Mayor Michael Bloomberg has been leading a valiant coalition: Mayors Against Illegal Guns. Their goal is simple, to make their communities safer by putting illegal gun traffickers out of business.
Since the National Rifle Association and the gun lobby insist that they are law-abiding, it would seem that they would support the efforts by Bloomberg’s bipartisan coalition that includes cities, suburbs, and small towns across America. But, of course, the NRA is less than sincere about cracking down on illegal gun sales.
That is why it pushed through a 2005 bill in Congress that exempted the gun industry from liability lawsuits in most cases.
As a result, Bloomberg’s efforts to sue gun manufacturers for allegedly tolerating -- if not enabling --illegal gun distribution and sales was recently dismissed. According to a May 1st New York Times article, “A federal appeals court threw out New York City’s longstanding lawsuit against the gun industry on Wednesday, ruling that a relatively new federal law protects gun makers against such suits.”
Wouldn’t you think that the gun industry would want to cleanse itself of rogue gun dealers and sellers? Apparently not. Selling guns is profitable – and the gun industry depends upon the "criminal market” to bolster its bottom line.
The gun industry knows full well it has a problem with illegal gun dealers who enable the trafficking of arms, but the industry refuses to do anything about it. According to ATF's own government report:
1.2 percent of current dealers (1,020 dealers) account for 57 percent of crime gun traces to active dealers. Each of these dealers had 10 or more crime guns traced to them. Just 0.2% of dealers (132 dealers) had 50 or more crime guns traced to them, accounting for 27% of crime gun traces.

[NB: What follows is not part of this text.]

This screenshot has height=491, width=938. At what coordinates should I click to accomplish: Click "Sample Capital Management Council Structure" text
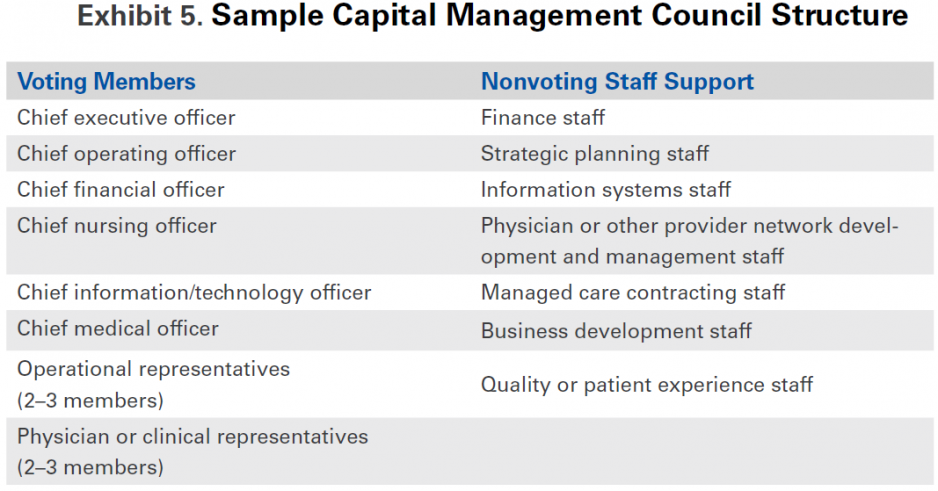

Even though most of the problem of gun trafficking is driven by a few bad apple gun dealers, the gun industry's line, and promulgated by the gun lobby, is that they "see nothing, hear nothing, know nothing." Almost sounds like the mob doesn't it?
The New York Times article tells us:
The city’s suit, filed in 2000, was upheld in December 2005 by Judge Jack B. Weinstein of Federal District Court in Brooklyn. Judge Weinstein allowed it to move forward, despite protests by gun makers like Beretta U.S.A., Browning Arms, Colt Manufacturing, Glock and Smith & Wesson, all of which cited a federal law that had been passed two months earlier.
That law, the Protection of Lawful Commerce in Arms Act, banned all suits against the gun industry except those in which a plaintiff could prove that gun makers had violated state or federal statutes in their sales and marketing practices.
The city contended that the gun makers did exactly that, by failing to monitor retail dealers closely enough and, therefore, by allowing guns to end up in the hands of criminals. As a result, the city said, the manufacturers had created a “condition that negatively affects the public health or safety” and, thus, had violated New York State’s public-nuisance law. It requested an injunction.
But the Second Circuit Court of Appeals rejected that argument, ruling that the nuisance law did not constitute a permissible exception under the Protection of Lawful Commerce in Arms Act. It reversed Judge Weinstein’s decision and ordered the suit dismissed.
So, once again, a craven Congress has prevented a local governmental body from stopping the illegal flow of guns into its community.
According to the Times, in a statement released on Wednesday, Mr. Bloomberg expressed disappointment in the decision but said it would have no effect on the suits still pending against the dealers, which claimed a clear violation of gun-sale laws. “Regardless of this ruling, we will continue our fight against illegal guns full-bore — in the courtrooms, on the streets, and in Congress,” he said.
You need a strong backbone and a long-term commitment to keep battling the bullying gun lobby. We are grateful that Bloomberg isn’t backing down.